> Given data
# # #
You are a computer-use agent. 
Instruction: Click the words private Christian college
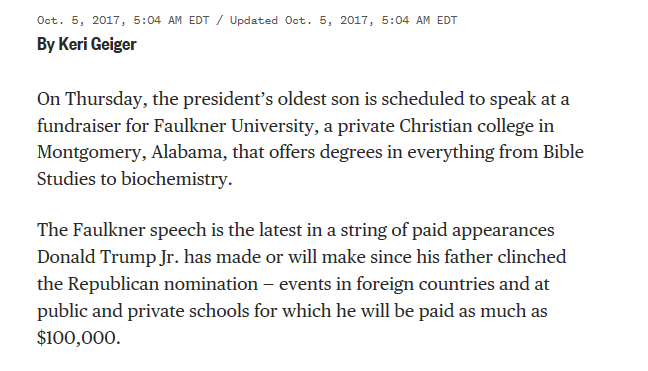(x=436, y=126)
# # #
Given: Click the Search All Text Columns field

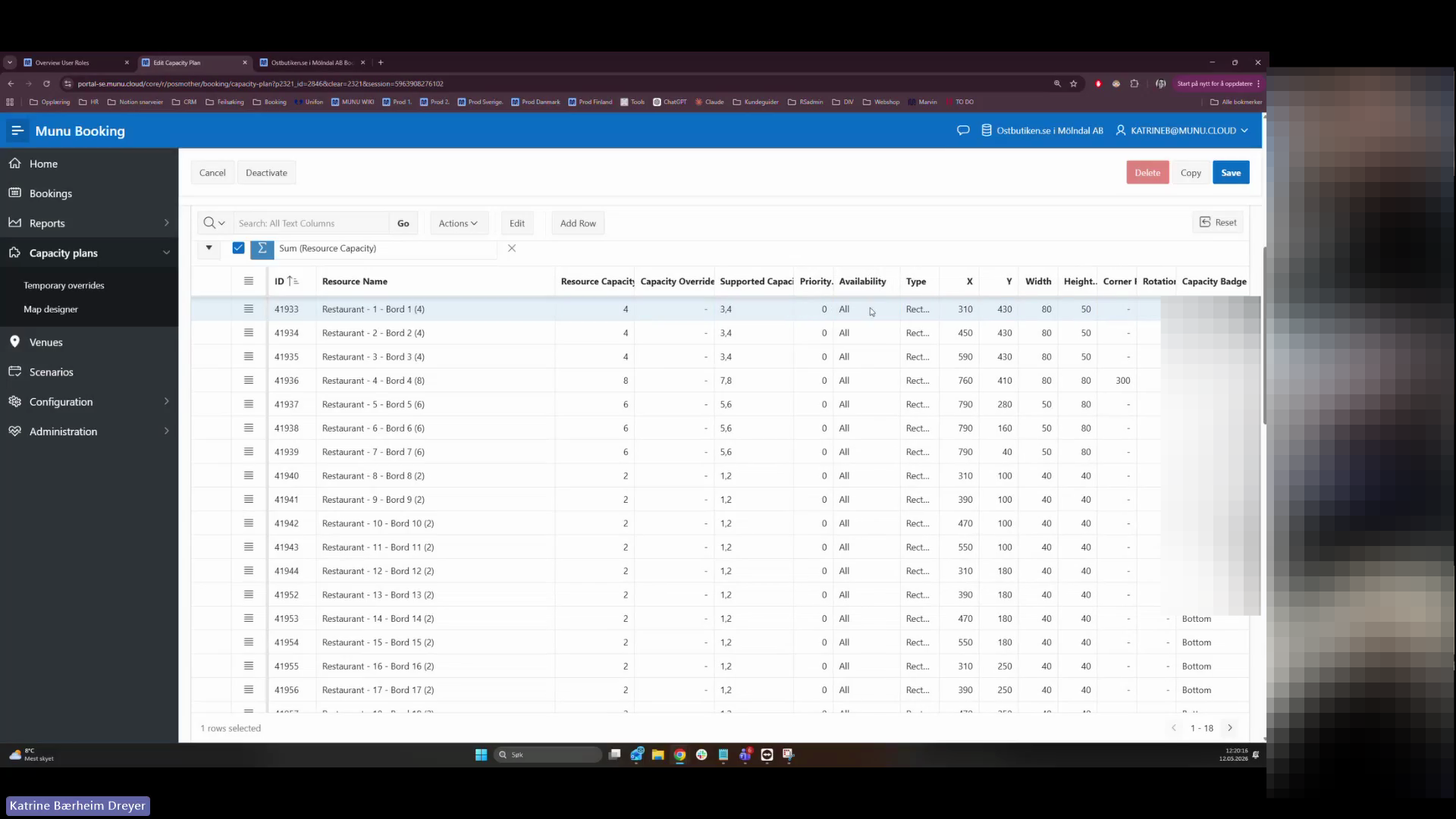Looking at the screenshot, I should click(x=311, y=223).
# # #
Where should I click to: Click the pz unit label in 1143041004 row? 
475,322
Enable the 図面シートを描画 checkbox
# # #
> Task to complete
Only the lines above from the one with "Where should I" up to and including the one with "Enable the 図面シートを描画 checkbox" should be repeated, exactly as written.

> Response to the task
Where should I click to: Click the pz unit label in 1143041004 row? 
475,322
Enable the 図面シートを描画 checkbox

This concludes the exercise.